For classification tasks on medical notes, Transformer encoders are the best choice if the computation resource is not an issue. Otherwise, when the classes are relatively balanced, CNNs are a leading candidate because of their competitive performance and computational efficiency.
医生撰写的出院病历中包含有关患者健康状况的重要信息。许多深度学习算法已成功应用于从非结构化医疗记录数据中提取重要信息,这可能会带来医疗领域的后续可操作结果。本研究旨在探讨不同疾病类别不平衡情况下,各种深度学习算法在病历文本分类任务中的模型性能。

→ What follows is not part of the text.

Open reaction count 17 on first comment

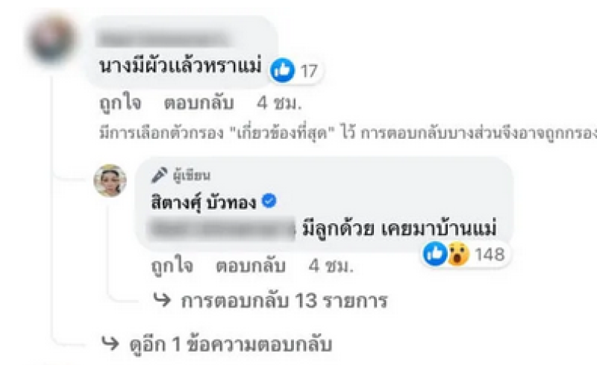(309, 71)
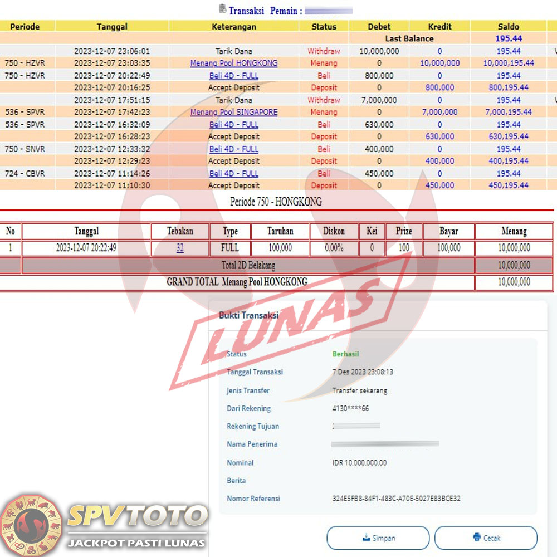
Task: Click the Saldo column header
Action: click(x=508, y=26)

本研究采用了七种人工智能模型,包括卷积神经网络(CNN)、Transformer 编码器、预训练的 BERT(来自 Transformer 的双向编码器表示)和四种典型的序列神经网络模型,即循环神经网络(RNN)、门控循环单元(GRU)、长短期记忆网络(LSTM)和双向长短期记忆网络(Bi-LSTM),对患者出院小结中的 16 种疾病进行分类。我们将这个问题分析为 16 个二进制独立分类问题的组合。比较了七种模型在 16 个数据集的每个数据集上的性能,这些数据集的类不平衡程度不同,评估指标包括 AUC-ROC(曲线下的接收者操作特征面积)、AUC-PR(曲线下的精度和召回面积)、F1 得分、平衡准确率以及训练时间。还比较了不同词嵌入方法(GloVe、BioWordVec 和无预训练词嵌入)下的模型性能。
这些二进制分类问题的分析表明,Transformer 编码器模型在几乎所有情况下表现最好。此外,当疾病流行率接近或大于 50%时,卷积神经网络模型的性能与 Transformer 编码器相当,其训练时间比第二快的模型短 17.6%,比 Transformer 编码器短 91.3%,比预训练的 BERT-Base 模型短 94.7%。在大多数疾病流行率场景中,BioWordVec 词嵌入略微提高了 Bi-LSTM 模型的性能,而 CNN 模型在没有预训练词嵌入的情况下表现更好。此外,对于所有模型,GloVe 词嵌入都显著减少了训练时间。
对于病历的分类任务,如果计算资源不是问题,那么 Transformer 编码器是最佳选择。否则,在类别相对平衡的情况下,由于具有竞争力的性能和计算效率,CNN 是首选。